The whole point of the quantum field is being able to tune into our own forces. All we need to do really is tune in and understand what that is, and then say, “thank you, but no thank you,” to the rest of the noise so that we can choose what diet we want based on a much deeper sense, a much more expansive sense than just the mental sense.
There's no one right way for every single person to eat. In fact, there's no one right way for you to eat for the rest of your life, because you're going to keep shifting as a human being the rest of your life and your dietary needs are going to change. You need to be able to tune into you. You need to be able to perceive within your field what you need.

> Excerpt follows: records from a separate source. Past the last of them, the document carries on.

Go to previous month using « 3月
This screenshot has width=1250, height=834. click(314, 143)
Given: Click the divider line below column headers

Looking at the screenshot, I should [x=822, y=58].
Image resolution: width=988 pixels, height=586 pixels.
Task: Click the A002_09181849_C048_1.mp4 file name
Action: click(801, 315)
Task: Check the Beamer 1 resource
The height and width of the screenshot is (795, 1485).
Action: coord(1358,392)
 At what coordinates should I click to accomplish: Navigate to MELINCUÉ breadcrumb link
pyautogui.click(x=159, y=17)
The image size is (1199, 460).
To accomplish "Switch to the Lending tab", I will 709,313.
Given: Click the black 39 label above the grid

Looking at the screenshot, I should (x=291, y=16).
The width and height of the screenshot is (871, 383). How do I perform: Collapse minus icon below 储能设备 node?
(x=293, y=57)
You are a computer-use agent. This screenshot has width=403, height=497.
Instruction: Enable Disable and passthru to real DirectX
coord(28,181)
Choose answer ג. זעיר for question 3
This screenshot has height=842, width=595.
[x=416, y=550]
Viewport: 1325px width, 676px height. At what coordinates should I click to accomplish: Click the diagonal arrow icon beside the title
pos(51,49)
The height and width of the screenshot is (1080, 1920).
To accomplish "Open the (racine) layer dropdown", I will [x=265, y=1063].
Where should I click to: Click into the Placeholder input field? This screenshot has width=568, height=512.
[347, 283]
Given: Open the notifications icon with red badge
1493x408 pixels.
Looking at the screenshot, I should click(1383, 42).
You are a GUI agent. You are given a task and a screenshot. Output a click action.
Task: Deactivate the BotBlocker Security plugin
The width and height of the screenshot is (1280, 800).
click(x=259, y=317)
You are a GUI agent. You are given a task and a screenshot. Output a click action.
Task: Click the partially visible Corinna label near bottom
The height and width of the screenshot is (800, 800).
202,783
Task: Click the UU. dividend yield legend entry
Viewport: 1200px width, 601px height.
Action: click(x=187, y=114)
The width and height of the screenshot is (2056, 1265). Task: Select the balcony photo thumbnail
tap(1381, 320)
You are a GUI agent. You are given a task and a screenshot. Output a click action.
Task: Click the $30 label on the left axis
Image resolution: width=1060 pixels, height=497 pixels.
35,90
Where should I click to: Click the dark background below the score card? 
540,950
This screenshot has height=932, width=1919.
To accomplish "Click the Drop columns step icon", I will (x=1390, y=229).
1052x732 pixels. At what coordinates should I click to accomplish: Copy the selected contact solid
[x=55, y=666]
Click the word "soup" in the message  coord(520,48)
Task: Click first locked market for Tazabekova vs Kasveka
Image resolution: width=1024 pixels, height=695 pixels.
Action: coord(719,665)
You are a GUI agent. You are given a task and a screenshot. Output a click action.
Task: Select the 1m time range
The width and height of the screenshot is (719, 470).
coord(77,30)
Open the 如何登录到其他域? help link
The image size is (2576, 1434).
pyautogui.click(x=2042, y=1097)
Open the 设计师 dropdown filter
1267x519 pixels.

What is the role of healers in a client’s journey to exploration?
Dr. Stephanie Marango: I see healers as guides for every person to help each person find their own healer within. I believe everyone is her own healer, everyone is her own patient.
I ultimately always try to put myself out of the job. My goal is to be able to help the folks I see to tune into themselves enough that, maybe they come see me for tune-ups, but they don't need to rely on me for information for what they need. To me, the emphasis has to do with clients. We're all clients with individual responsibility.
What advice can you give healers to advance their position?
Dr. Stephanie Marango: It takes a village. It takes the work you're doing with the Heallist to create an operating system that makes the management of the practices easier for both the practitioner and client to access. It includes the work I'm doing with Coherent Health that raises the standard of care by providing record-keeping and collaborating. The more practitioners can join forces in different ways, there is a strength in unity, and there will become more systems available to this strong network, which will then only keep increasing the visibility of the network and the visibility of each practitioner from there. The client's ability to find the practitioner become empowered by the practitioner, and so on, and so forth. Even if that involves technology, and even if tech is one of the things that makes you pause like we were talking about earlier in the conversation with pattern change, I encourage practitioners to use their perception, use that overlap between resonance and convenience, and do something they haven't done in terms of practice management and organization and systems. That will raise the standard of care they're able to give and the visibility of their work into the world.